## EXTRACTED MATERIAL
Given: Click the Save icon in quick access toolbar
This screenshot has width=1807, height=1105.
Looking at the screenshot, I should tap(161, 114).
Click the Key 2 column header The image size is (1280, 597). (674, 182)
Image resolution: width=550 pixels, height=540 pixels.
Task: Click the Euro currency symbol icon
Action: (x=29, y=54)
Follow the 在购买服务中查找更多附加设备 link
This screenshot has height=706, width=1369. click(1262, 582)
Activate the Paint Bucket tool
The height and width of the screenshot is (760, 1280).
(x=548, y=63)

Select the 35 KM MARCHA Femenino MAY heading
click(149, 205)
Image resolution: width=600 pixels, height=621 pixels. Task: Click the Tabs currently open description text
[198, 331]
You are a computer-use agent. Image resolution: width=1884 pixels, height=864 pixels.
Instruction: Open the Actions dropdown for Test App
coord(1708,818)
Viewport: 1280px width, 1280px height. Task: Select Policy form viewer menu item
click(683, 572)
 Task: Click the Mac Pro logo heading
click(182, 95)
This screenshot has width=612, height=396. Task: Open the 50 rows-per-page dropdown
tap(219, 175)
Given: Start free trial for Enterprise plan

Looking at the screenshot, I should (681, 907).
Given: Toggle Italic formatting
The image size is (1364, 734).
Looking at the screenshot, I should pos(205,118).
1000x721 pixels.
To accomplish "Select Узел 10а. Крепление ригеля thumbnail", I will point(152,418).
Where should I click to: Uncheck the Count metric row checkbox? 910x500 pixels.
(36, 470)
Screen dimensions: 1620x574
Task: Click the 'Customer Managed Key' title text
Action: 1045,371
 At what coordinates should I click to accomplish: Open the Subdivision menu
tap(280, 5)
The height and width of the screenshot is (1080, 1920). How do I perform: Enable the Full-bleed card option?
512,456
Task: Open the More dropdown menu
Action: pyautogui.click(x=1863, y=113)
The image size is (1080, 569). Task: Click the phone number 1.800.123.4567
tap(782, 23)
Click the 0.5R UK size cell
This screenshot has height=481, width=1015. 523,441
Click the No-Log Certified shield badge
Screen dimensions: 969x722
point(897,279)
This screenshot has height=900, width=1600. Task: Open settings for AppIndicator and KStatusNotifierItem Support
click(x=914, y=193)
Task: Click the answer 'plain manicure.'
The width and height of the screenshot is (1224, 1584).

## WHAT IS REQUIRED
What is needed is a full, exact copy of the records.

## TASK SOLUTION
Given: Click the Save icon in quick access toolbar
This screenshot has width=1807, height=1105.
Looking at the screenshot, I should tap(161, 114).
Click the Key 2 column header The image size is (1280, 597). (674, 182)
Image resolution: width=550 pixels, height=540 pixels.
Task: Click the Euro currency symbol icon
Action: (x=29, y=54)
Follow the 在购买服务中查找更多附加设备 link
This screenshot has height=706, width=1369. click(1262, 582)
Activate the Paint Bucket tool
The height and width of the screenshot is (760, 1280).
(x=548, y=63)

Select the 35 KM MARCHA Femenino MAY heading
click(149, 205)
Image resolution: width=600 pixels, height=621 pixels. Task: Click the Tabs currently open description text
[198, 331]
You are a computer-use agent. Image resolution: width=1884 pixels, height=864 pixels.
Instruction: Open the Actions dropdown for Test App
coord(1708,818)
Viewport: 1280px width, 1280px height. Task: Select Policy form viewer menu item
click(683, 572)
 Task: Click the Mac Pro logo heading
click(182, 95)
This screenshot has width=612, height=396. Task: Open the 50 rows-per-page dropdown
tap(219, 175)
Given: Start free trial for Enterprise plan

Looking at the screenshot, I should (681, 907).
Given: Toggle Italic formatting
The image size is (1364, 734).
Looking at the screenshot, I should pos(205,118).
1000x721 pixels.
To accomplish "Select Узел 10а. Крепление ригеля thumbnail", I will point(152,418).
Where should I click to: Uncheck the Count metric row checkbox? 910x500 pixels.
(36, 470)
Screen dimensions: 1620x574
Task: Click the 'Customer Managed Key' title text
Action: 1045,371
 At what coordinates should I click to accomplish: Open the Subdivision menu
tap(280, 5)
The height and width of the screenshot is (1080, 1920). How do I perform: Enable the Full-bleed card option?
512,456
Task: Open the More dropdown menu
Action: pyautogui.click(x=1863, y=113)
The image size is (1080, 569). Task: Click the phone number 1.800.123.4567
tap(782, 23)
Click the 0.5R UK size cell
This screenshot has height=481, width=1015. 523,441
Click the No-Log Certified shield badge
Screen dimensions: 969x722
point(897,279)
This screenshot has height=900, width=1600. Task: Open settings for AppIndicator and KStatusNotifierItem Support
click(x=914, y=193)
Task: Click the answer 'plain manicure.'
The width and height of the screenshot is (1224, 1584).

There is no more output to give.